Pretty decent Nike video about their ultralight shoe, with runners going even lighter by running naked.
http://nikerunning.nike.com/nikeos/p...2bf3487_id1257
Pretty decent Nike video about their ultralight shoe, with runners going even lighter by running naked.
http://nikerunning.nike.com/nikeos/p...2bf3487_id1257
Was approaching the James River and plodding up a steep hill when we heard, "Coming By!" called out from behind. When I turned to look there was a skinny guy running up hill with nothing beside his birthday suit except a small cap (presumably to cover private parts in the event of an embarrassing encounter) and running shoes. He said, "When I'm in nature, I like to be natural" as he zoomed by the four of us all standing with our jaws dropped. It was a topic of conversation for miles.
Handlebar
GA-ME 06; PCT 08; CDT 10,11,12; ALT 11; MSPA 12; CT 13; Sheltowee 14; AZT 14, 15; LT 15;FT 16;NCT-NY&PA 16; GET 17-18
He would feel differently after encountering children or yellow jackets
The trail was here before we arrived, and it will still be here when we are gone...enjoy it now, and preserve it for others that come after us
Yeah, lot's of stuff in Virginia to scratch you up. I often regret deciding to wear shorts.
Lemni Skate away
The trail will save my life
I was looking for Tiger Woods
Not that I know of.......Nike was Tigers sponsor and everyone was naked which was life as he knew it before the party ended.
Were the AT on private property I might accept naked hiking. Hey I am in AANR so I like going natural. But on a public trail there is no place for it. I have to admit though on a hot sweltering summer day it might feel better than sweaty clothes plastered to my body.
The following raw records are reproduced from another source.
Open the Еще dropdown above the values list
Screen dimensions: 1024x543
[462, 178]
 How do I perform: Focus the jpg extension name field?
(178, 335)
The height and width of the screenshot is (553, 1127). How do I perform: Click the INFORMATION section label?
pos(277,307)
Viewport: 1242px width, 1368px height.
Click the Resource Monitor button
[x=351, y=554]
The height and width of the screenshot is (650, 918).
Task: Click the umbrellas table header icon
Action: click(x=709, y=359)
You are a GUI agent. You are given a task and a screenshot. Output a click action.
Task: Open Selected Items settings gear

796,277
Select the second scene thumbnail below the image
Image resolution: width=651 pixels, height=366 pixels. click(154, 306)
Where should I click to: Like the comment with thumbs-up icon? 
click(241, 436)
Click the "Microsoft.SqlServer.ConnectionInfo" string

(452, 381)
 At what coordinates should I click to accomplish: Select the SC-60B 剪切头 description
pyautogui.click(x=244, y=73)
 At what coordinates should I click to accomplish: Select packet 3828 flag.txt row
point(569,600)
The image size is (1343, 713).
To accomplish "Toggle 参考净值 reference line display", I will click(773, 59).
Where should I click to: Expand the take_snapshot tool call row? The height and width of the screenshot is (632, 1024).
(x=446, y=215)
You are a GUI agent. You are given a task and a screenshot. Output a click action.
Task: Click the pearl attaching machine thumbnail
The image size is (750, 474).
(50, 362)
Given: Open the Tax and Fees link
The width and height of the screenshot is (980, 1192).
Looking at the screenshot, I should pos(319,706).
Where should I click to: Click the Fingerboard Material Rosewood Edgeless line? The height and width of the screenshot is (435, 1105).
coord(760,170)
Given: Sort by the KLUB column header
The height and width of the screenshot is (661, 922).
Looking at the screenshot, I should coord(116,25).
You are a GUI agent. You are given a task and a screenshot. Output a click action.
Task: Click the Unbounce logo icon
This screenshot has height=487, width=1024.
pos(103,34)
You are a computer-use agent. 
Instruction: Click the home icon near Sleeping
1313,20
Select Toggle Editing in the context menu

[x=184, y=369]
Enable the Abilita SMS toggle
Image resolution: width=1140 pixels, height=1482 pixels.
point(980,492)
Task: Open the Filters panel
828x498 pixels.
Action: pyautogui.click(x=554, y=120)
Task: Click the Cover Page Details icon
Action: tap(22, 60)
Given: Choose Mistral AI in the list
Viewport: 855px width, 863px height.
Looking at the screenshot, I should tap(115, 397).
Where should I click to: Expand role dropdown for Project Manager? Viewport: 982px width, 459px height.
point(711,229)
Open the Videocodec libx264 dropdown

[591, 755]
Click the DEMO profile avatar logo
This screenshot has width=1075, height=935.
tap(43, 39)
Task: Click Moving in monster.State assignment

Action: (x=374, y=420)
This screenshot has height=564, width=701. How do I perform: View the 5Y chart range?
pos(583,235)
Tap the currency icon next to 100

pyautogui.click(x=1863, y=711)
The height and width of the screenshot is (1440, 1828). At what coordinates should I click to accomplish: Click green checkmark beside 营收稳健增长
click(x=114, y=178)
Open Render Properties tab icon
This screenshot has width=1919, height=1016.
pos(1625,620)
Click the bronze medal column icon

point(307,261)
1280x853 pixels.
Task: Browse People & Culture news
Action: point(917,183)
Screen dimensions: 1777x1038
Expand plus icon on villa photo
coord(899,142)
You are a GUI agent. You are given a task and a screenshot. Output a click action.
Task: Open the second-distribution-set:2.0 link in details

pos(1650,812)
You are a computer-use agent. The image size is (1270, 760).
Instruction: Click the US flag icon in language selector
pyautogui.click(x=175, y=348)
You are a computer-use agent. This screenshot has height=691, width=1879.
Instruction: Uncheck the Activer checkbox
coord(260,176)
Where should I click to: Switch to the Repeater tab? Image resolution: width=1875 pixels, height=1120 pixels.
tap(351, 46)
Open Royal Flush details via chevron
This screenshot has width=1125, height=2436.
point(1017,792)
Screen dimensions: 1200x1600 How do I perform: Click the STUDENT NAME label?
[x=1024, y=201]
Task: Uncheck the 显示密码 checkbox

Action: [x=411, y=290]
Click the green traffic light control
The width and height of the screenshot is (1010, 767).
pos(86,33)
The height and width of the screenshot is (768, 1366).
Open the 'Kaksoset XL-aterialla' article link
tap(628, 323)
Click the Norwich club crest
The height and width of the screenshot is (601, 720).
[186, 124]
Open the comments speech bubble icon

The comment about meeting children is right on though. No one has the right to subject innocents to nudity. The other thought was "what is he thinking? Whats he going to do when a ranger stops him.
Everyone throws around the N-word (Natural) (in this case they used, "Super Natural")... oooh, ahhhh Super Natural.... Any more it's just a word used to sell a product or to guilt people into a certain lifestyle.
Live Naturally --- W-T-F does that mean, no one knows and if you ask people you'll get a blank stare, followed by some mumbling, because they use this word in the same way a parrot says "hello". Think we have problems defining Thru-hiker, that's a piece of cake...
Not to get off topic from the advertisement, but you kinda opened the door. "Subject innocents to nudity"? What does that mean? You say that you're a member of the American Association for Nude Recreation so I would assume that you believe that there is nothing wrong with simple nudity. I agree that everything has it's place and there are times when nudity is not appropriate for the setting, but your statement sounds as though children would be exposed to something bad or dirty. What gives?
Nature is best enjoyed naturally!
I work for Nike, LOVE this video!
Many years ago, hiking up out of the Grand Canyon on the Hermit Trail, all alone in the middle of no where, I slipped my shorts off and stored them between my pack and sleeping bag. As I was approaching a time of day where it might be possible that someone hiking down might pass, I went to put them back on. Not there. Panic.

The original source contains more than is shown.